*** Opening RECORDS FOR THIS EXERCISE ***

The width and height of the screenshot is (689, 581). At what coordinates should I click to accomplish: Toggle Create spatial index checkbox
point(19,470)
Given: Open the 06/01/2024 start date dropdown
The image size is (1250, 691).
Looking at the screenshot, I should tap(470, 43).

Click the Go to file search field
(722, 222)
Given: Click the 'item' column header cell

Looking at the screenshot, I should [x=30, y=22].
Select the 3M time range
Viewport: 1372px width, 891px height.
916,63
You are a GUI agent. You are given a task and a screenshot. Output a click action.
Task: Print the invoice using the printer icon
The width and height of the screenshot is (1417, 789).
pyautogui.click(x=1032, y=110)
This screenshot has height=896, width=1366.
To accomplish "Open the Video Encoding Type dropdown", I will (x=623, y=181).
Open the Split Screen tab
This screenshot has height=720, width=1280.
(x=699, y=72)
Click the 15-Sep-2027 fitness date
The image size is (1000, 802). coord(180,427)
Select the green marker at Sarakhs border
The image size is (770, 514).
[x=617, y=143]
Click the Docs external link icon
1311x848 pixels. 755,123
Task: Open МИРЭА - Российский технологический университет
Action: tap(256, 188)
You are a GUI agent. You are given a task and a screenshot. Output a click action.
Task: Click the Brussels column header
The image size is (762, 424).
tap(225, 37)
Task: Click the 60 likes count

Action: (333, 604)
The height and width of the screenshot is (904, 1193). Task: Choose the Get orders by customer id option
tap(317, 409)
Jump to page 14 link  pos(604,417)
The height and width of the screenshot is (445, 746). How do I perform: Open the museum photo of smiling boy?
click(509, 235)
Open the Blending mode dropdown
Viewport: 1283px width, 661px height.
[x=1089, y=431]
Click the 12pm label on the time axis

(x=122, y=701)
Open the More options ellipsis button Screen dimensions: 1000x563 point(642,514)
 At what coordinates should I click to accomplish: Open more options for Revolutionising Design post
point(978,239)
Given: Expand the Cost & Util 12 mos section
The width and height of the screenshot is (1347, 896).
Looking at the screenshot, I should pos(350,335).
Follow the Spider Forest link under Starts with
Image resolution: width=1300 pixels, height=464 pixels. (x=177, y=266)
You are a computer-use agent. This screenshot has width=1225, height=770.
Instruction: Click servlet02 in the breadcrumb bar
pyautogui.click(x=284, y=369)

*** Closing RECORDS FOR THIS EXERCISE ***

WORK TO COMPLETE: From the records above, please extract every line and repeat it exactly.

EXERCISE ANSWER:
The width and height of the screenshot is (689, 581). At what coordinates should I click to accomplish: Toggle Create spatial index checkbox
point(19,470)
Given: Open the 06/01/2024 start date dropdown
The image size is (1250, 691).
Looking at the screenshot, I should tap(470, 43).

Click the Go to file search field
(722, 222)
Given: Click the 'item' column header cell

Looking at the screenshot, I should [x=30, y=22].
Select the 3M time range
Viewport: 1372px width, 891px height.
916,63
You are a GUI agent. You are given a task and a screenshot. Output a click action.
Task: Print the invoice using the printer icon
The width and height of the screenshot is (1417, 789).
pyautogui.click(x=1032, y=110)
This screenshot has height=896, width=1366.
To accomplish "Open the Video Encoding Type dropdown", I will (x=623, y=181).
Open the Split Screen tab
This screenshot has height=720, width=1280.
(x=699, y=72)
Click the 15-Sep-2027 fitness date
The image size is (1000, 802). coord(180,427)
Select the green marker at Sarakhs border
The image size is (770, 514).
[x=617, y=143]
Click the Docs external link icon
1311x848 pixels. 755,123
Task: Open МИРЭА - Российский технологический университет
Action: tap(256, 188)
You are a GUI agent. You are given a task and a screenshot. Output a click action.
Task: Click the Brussels column header
The image size is (762, 424).
tap(225, 37)
Task: Click the 60 likes count

Action: (333, 604)
The height and width of the screenshot is (904, 1193). Task: Choose the Get orders by customer id option
tap(317, 409)
Jump to page 14 link  pos(604,417)
The height and width of the screenshot is (445, 746). How do I perform: Open the museum photo of smiling boy?
click(509, 235)
Open the Blending mode dropdown
Viewport: 1283px width, 661px height.
[x=1089, y=431]
Click the 12pm label on the time axis

(x=122, y=701)
Open the More options ellipsis button Screen dimensions: 1000x563 point(642,514)
 At what coordinates should I click to accomplish: Open more options for Revolutionising Design post
point(978,239)
Given: Expand the Cost & Util 12 mos section
The width and height of the screenshot is (1347, 896).
Looking at the screenshot, I should pos(350,335).
Follow the Spider Forest link under Starts with
Image resolution: width=1300 pixels, height=464 pixels. (x=177, y=266)
You are a computer-use agent. This screenshot has width=1225, height=770.
Instruction: Click servlet02 in the breadcrumb bar
pyautogui.click(x=284, y=369)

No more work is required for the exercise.